C’est quand même marrant : d’un côté le problème est tellement individuel que des chercheurs à la mèche sauvage voudraient trouver des réponses dans la biologie et la génétique, et de l’autre on chercherait un système politique globale capable de répondre à ces questions...
Ne cherchez pas trop quand même parce que c’est plus simple que ça en à l’air : la clé, c’est le seuil.
La socialité accomplie d’une personne, c’est la tribalité.
La solidarité, c’est la solution qu’apporte une tribu pour qu’elle puisse persister.
La communauté, c’est le commun entre les tribus.
Et la qualité du commun, c’est l’équilibre.
Ce sont des mots modernes pour dire ce que la pensée indienne vivait (ce n’est pas la seule d’ailleurs).

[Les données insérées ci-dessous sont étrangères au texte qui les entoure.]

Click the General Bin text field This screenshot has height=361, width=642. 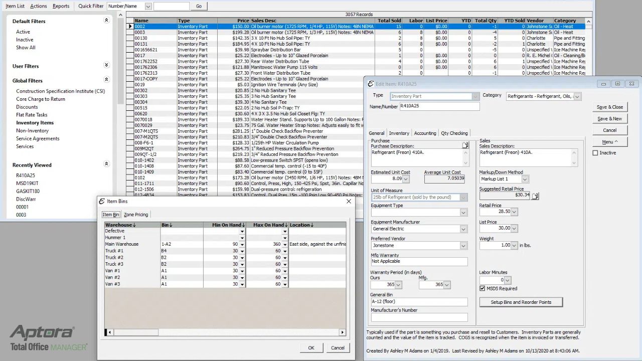click(x=419, y=302)
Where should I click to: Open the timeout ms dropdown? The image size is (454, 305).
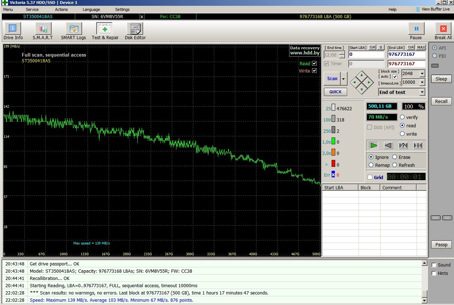(x=422, y=82)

Le pouvoir donné aux individus dans une société marchande globalisé dépasse leur responsabilité naturelle. Les solidarités ne peuvent émerger dès lors que les intérêts coopératifs s’éloignent des intérêts vitaux. L’environnement, c’est précisément cette distance.
Pour analyser l’honnêteté d’une volonté politique et économique, puisque ce sont cela les critères du continent dans lequel nous vivons, regardez simplement si elle tend vers des grands ensembles ou des plus petits.